**Source information**
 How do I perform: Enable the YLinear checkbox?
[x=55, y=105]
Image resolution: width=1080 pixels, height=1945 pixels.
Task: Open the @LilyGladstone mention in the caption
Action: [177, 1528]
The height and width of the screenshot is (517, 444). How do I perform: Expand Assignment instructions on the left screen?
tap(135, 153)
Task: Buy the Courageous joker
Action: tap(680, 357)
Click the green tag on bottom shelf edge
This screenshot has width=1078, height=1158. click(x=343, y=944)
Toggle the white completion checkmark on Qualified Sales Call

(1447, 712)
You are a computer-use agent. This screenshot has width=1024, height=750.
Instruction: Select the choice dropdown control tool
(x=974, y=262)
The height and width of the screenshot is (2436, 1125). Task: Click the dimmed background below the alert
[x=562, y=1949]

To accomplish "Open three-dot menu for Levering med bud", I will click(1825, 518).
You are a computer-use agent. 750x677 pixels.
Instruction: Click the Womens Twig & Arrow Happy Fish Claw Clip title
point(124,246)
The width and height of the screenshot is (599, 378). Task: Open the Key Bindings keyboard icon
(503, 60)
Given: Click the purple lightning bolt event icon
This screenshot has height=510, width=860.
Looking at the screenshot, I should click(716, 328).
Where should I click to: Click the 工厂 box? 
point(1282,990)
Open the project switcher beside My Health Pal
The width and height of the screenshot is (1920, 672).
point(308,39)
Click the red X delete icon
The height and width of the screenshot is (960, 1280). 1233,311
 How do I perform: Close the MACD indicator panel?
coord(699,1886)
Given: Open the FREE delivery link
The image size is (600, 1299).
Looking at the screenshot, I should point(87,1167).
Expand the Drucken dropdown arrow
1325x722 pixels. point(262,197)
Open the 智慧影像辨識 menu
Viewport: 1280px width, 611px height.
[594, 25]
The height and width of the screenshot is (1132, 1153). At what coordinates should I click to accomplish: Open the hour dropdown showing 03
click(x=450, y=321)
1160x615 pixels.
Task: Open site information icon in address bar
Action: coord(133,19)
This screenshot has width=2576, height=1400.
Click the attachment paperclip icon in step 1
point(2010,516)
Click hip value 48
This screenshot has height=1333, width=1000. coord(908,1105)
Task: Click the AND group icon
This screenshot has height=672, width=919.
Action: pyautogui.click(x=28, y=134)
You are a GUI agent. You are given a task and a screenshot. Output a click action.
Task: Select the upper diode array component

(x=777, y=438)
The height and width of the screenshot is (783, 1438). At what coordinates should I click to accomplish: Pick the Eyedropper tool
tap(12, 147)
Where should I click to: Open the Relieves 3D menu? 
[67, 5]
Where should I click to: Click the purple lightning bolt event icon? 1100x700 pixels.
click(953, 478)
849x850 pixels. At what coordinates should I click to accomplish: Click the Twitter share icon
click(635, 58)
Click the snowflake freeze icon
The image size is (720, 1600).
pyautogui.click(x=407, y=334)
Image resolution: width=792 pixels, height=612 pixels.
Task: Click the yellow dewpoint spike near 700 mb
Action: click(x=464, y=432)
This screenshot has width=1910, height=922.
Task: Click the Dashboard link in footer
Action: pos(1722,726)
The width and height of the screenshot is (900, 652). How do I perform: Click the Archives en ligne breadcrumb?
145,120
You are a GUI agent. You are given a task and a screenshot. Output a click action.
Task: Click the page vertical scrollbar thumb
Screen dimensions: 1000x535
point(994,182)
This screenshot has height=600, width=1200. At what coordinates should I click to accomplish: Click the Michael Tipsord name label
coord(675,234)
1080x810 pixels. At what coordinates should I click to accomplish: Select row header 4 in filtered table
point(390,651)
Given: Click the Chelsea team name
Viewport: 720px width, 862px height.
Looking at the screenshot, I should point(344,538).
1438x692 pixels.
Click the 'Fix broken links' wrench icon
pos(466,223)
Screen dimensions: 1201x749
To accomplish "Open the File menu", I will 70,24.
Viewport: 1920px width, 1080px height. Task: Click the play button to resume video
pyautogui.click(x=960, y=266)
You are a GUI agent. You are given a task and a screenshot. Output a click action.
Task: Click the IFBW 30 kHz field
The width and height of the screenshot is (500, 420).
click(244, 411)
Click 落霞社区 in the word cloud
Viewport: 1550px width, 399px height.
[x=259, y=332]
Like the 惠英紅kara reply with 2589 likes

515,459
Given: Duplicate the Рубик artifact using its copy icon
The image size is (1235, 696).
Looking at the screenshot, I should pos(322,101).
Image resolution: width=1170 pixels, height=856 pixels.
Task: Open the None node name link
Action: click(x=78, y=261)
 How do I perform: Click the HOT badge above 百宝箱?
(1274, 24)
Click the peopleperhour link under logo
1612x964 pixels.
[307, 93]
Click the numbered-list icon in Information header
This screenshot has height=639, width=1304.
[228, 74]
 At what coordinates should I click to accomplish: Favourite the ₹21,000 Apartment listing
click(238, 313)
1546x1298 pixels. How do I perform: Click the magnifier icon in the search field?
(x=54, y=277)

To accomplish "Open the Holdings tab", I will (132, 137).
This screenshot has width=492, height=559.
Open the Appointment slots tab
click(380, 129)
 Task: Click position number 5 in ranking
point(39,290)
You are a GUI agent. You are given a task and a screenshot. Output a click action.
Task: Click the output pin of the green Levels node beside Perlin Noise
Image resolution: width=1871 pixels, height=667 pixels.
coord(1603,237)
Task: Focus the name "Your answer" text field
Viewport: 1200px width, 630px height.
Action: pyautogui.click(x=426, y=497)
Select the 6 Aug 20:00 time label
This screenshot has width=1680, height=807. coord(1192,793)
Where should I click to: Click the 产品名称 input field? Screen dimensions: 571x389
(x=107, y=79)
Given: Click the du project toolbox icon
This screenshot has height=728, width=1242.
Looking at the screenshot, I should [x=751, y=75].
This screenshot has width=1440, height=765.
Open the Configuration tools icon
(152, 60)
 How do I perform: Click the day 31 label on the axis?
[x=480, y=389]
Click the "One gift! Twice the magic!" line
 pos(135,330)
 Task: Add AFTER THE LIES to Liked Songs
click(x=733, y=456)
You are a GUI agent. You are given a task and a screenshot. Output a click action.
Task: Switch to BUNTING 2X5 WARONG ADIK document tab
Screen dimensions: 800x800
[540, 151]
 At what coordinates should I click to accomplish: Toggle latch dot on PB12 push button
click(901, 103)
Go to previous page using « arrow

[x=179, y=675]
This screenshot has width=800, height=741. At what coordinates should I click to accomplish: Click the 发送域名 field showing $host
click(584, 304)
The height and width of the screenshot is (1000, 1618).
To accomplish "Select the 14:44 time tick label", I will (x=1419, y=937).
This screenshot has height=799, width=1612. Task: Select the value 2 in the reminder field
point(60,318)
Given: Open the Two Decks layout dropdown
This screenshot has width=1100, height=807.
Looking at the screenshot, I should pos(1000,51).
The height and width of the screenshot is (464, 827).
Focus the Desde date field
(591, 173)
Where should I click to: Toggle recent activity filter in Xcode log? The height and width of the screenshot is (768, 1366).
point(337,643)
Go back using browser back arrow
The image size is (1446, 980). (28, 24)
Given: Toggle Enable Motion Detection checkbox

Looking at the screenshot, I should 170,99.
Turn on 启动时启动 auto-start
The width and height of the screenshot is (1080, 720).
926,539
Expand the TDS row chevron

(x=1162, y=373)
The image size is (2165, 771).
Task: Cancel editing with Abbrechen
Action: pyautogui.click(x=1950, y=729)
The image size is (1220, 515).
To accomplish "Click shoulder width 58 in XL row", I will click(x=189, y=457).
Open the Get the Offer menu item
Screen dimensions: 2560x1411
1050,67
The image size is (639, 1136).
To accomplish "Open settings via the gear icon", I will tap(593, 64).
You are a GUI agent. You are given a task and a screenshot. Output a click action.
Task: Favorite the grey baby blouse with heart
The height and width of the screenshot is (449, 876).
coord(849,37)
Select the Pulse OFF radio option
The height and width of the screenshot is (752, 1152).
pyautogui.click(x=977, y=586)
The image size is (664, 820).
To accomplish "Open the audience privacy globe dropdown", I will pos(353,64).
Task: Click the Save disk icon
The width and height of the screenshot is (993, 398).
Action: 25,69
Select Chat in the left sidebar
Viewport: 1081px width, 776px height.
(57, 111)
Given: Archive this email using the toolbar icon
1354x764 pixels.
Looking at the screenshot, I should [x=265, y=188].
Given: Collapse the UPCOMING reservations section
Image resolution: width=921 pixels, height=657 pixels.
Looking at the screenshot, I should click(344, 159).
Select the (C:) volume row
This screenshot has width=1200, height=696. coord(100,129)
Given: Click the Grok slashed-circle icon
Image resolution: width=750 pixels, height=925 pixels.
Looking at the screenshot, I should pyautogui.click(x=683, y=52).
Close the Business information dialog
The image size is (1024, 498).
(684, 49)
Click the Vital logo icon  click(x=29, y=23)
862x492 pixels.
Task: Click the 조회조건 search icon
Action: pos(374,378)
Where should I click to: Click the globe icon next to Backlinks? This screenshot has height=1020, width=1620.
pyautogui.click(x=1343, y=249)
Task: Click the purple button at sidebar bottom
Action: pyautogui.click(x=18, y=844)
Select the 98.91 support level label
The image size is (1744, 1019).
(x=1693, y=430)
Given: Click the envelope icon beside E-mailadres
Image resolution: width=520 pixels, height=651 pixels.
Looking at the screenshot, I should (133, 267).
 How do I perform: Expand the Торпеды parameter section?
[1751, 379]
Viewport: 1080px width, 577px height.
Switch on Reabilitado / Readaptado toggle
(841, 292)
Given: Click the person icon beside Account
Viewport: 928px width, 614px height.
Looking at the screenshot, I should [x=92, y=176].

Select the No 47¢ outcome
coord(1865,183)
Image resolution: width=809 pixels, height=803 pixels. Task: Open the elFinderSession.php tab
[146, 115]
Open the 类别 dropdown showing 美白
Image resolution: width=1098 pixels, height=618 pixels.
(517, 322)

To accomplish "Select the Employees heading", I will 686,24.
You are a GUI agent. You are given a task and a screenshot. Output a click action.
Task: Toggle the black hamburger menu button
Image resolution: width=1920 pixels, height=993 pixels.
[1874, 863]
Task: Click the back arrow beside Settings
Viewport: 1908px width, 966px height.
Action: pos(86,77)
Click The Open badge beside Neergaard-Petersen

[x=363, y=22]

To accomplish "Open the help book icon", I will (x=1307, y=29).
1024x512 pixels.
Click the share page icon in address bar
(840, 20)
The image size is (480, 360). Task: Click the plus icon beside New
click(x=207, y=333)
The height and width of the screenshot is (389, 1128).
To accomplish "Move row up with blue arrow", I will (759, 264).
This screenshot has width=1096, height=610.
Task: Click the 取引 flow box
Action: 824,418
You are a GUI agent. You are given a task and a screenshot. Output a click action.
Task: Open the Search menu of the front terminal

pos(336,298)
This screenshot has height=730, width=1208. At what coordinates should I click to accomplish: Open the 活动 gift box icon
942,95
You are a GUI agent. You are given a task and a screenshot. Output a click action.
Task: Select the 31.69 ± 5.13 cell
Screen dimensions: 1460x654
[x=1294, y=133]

**Directions**
Starting at the line above that contains "Select the No 47¢ outcome", write out each line exactly until the line that contains "Task: Toggle the black hamburger menu button" has been written, and stop there.

**Result of the task**
Select the No 47¢ outcome
coord(1865,183)
Image resolution: width=809 pixels, height=803 pixels. Task: Open the elFinderSession.php tab
[146, 115]
Open the 类别 dropdown showing 美白
Image resolution: width=1098 pixels, height=618 pixels.
(517, 322)

To accomplish "Select the Employees heading", I will 686,24.
You are a GUI agent. You are given a task and a screenshot. Output a click action.
Task: Toggle the black hamburger menu button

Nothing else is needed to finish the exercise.